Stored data
------
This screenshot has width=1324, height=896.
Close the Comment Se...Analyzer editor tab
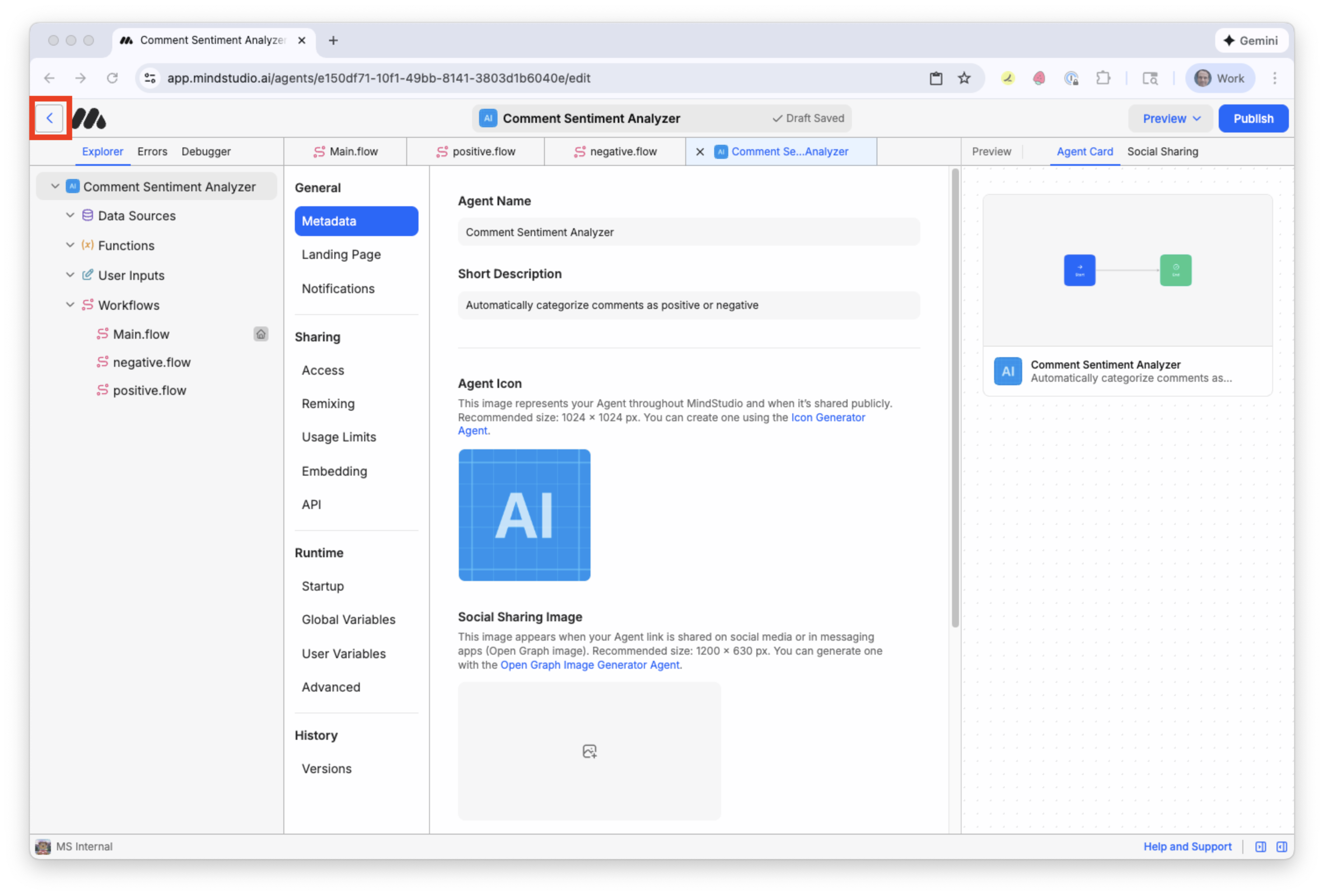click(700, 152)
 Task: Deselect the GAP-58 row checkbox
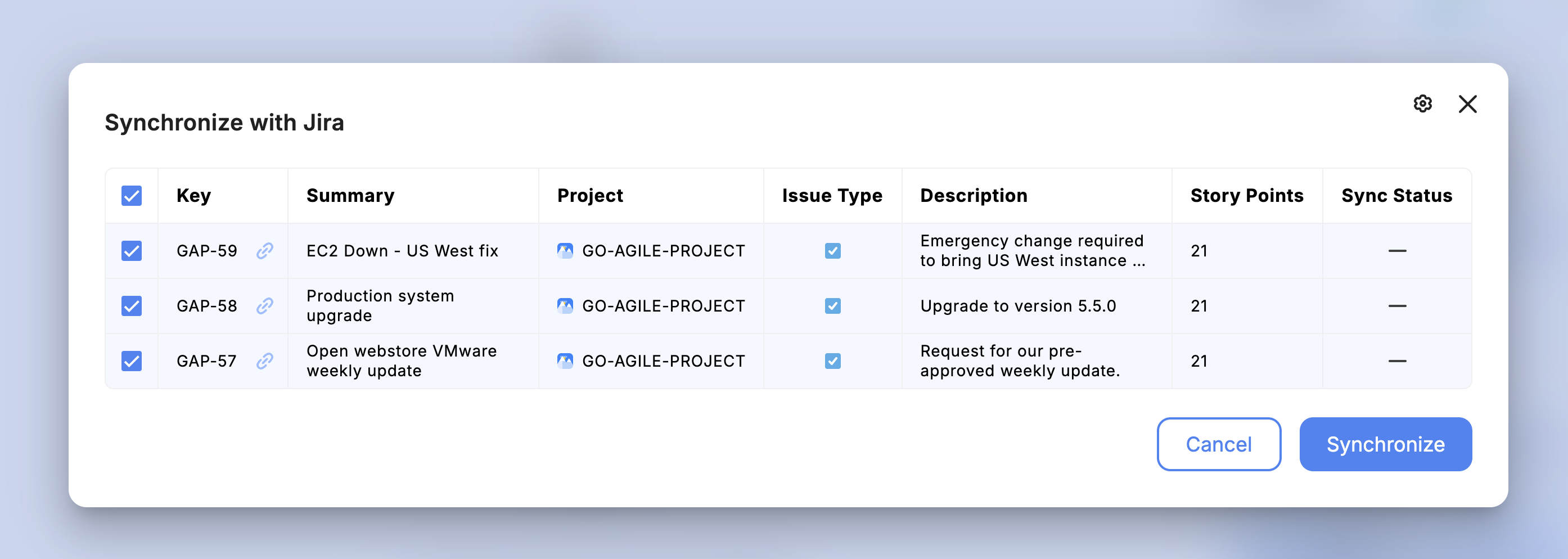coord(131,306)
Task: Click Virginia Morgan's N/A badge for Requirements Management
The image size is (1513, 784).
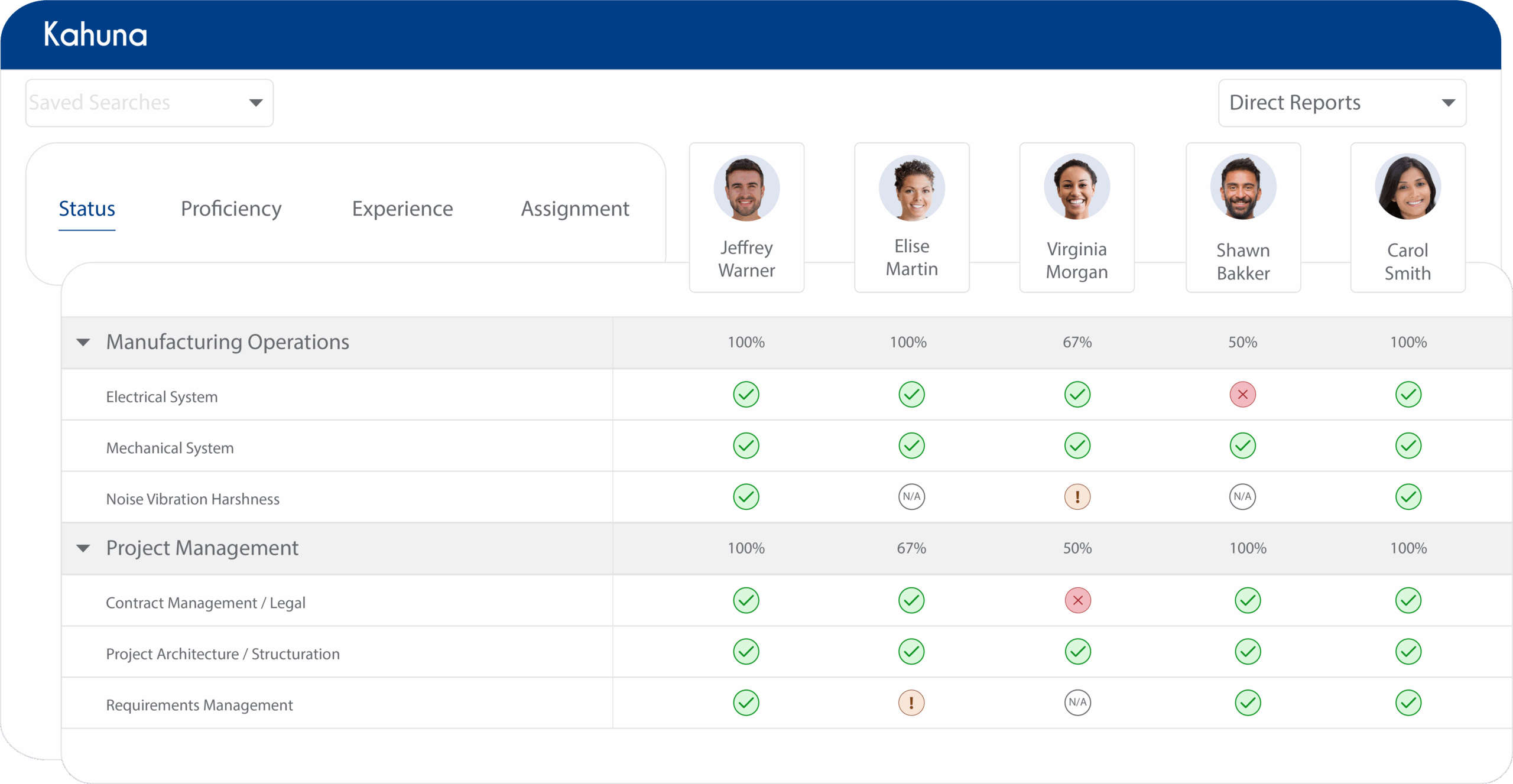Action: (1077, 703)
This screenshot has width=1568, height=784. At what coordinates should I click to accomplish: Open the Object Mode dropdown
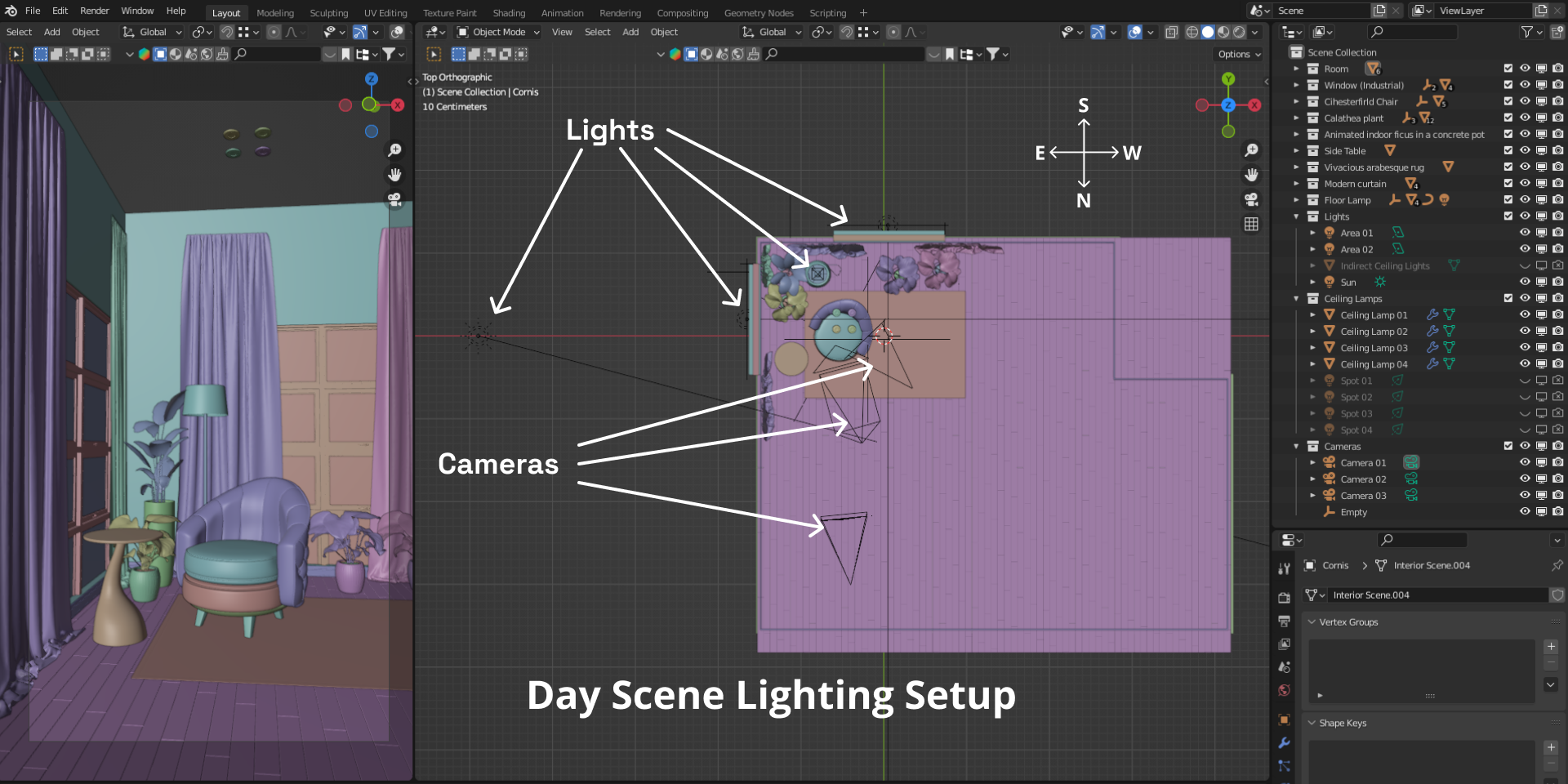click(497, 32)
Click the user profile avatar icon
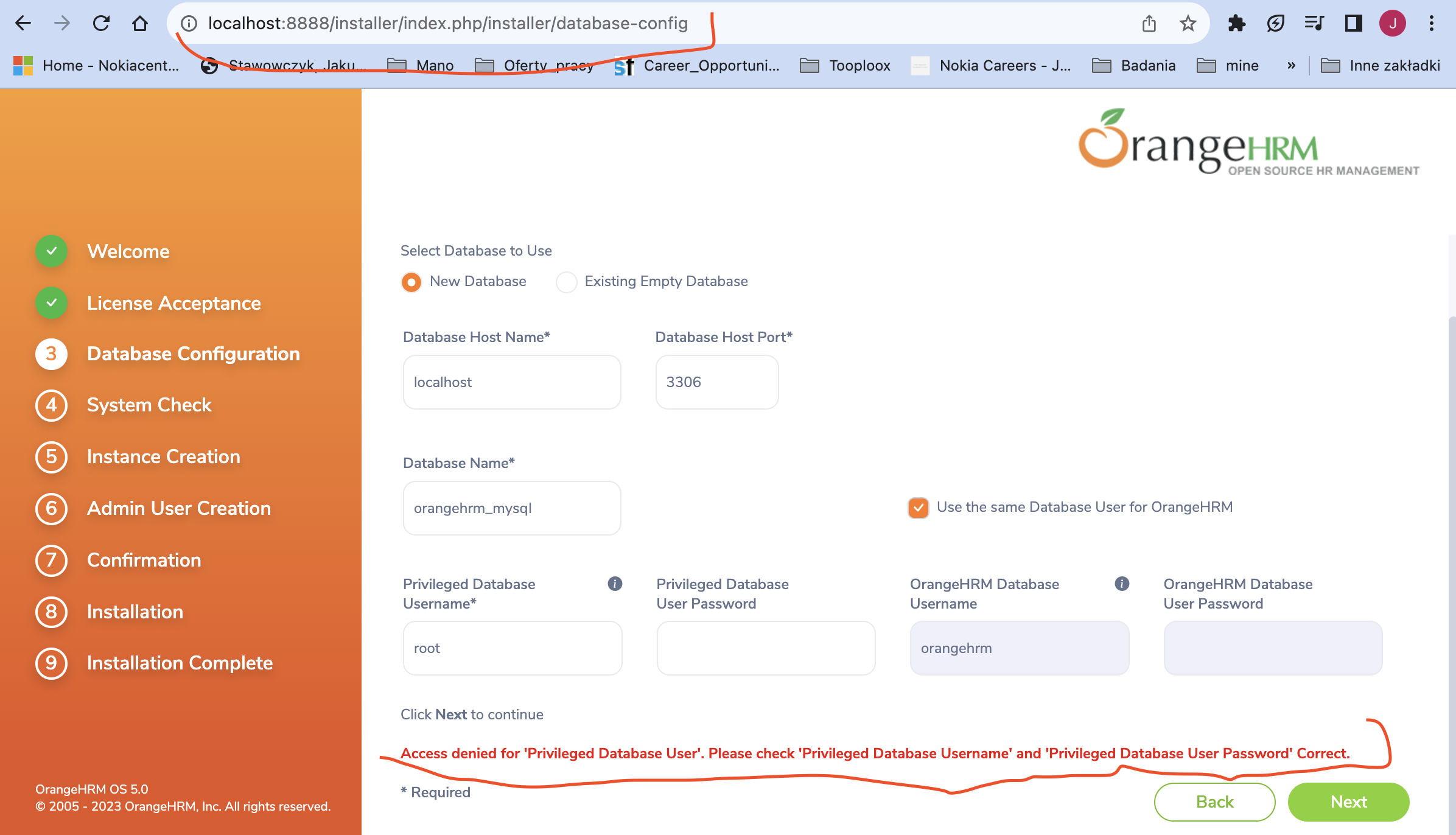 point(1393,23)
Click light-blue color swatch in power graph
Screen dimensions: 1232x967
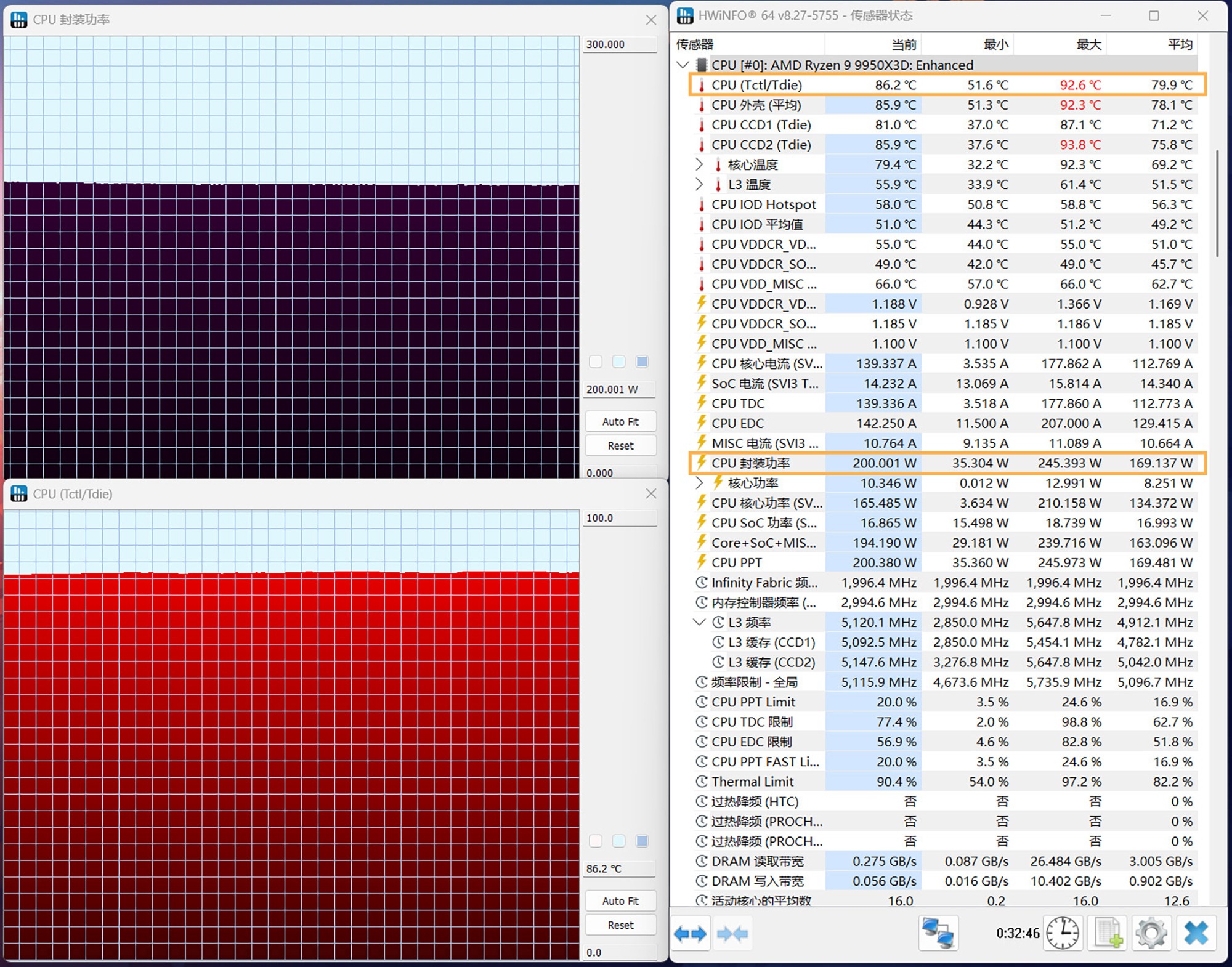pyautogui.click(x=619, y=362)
------
### Your objective
This task calls for the records to be copied exactly, without pictures.

### Written reply
This screenshot has width=1324, height=896.
Close the Comment Se...Analyzer editor tab
click(700, 152)
 Task: Deselect the GAP-58 row checkbox
coord(131,306)
Task: Click Virginia Morgan's N/A badge for Requirements Management
The image size is (1513, 784).
Action: (1077, 703)
This screenshot has width=1568, height=784. At what coordinates should I click to accomplish: Open the Object Mode dropdown
click(497, 32)
Click the user profile avatar icon
 point(1393,23)
Click light-blue color swatch in power graph
Screen dimensions: 1232x967
pyautogui.click(x=619, y=362)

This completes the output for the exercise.